▶ **Material provided**
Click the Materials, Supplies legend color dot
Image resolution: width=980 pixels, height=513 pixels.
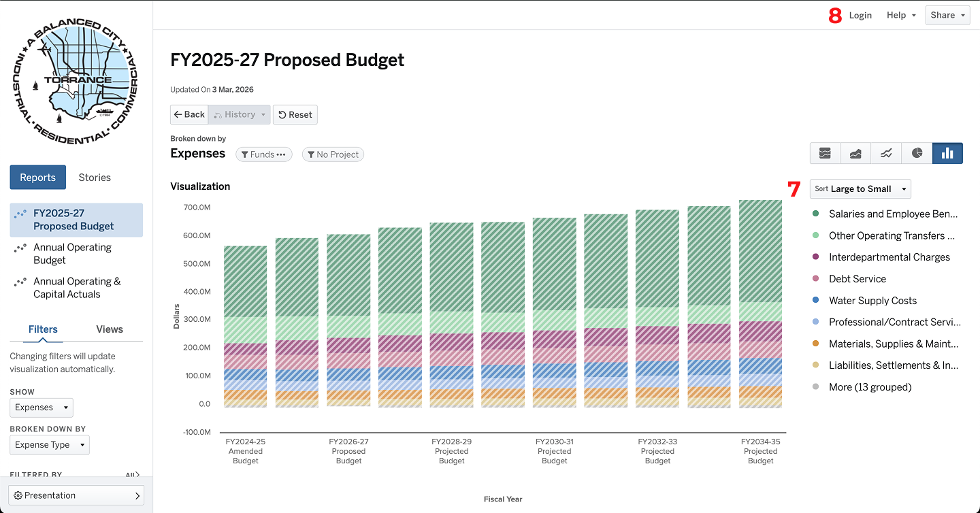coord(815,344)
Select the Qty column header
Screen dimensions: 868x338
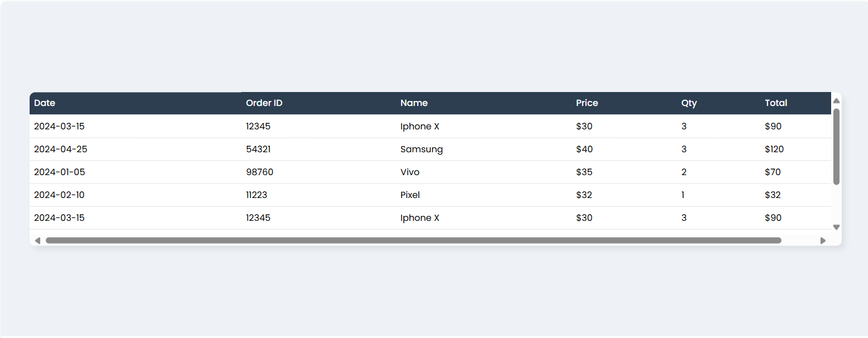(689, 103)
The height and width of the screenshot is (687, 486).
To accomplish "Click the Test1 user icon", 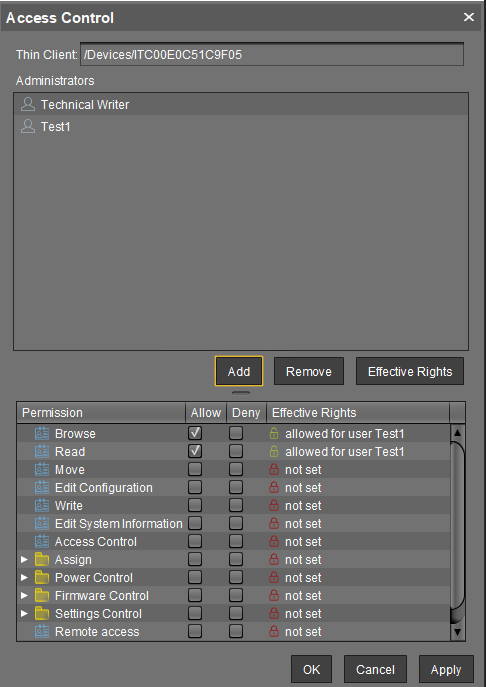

▶ **Work request**
Above are the records; return them exactly, minus the pictures.

▶ **Task solution**
Click the Materials, Supplies legend color dot
Image resolution: width=980 pixels, height=513 pixels.
coord(815,344)
Select the Qty column header
Screen dimensions: 868x338
(689, 103)
The height and width of the screenshot is (687, 486).
To accomplish "Click the Test1 user icon", 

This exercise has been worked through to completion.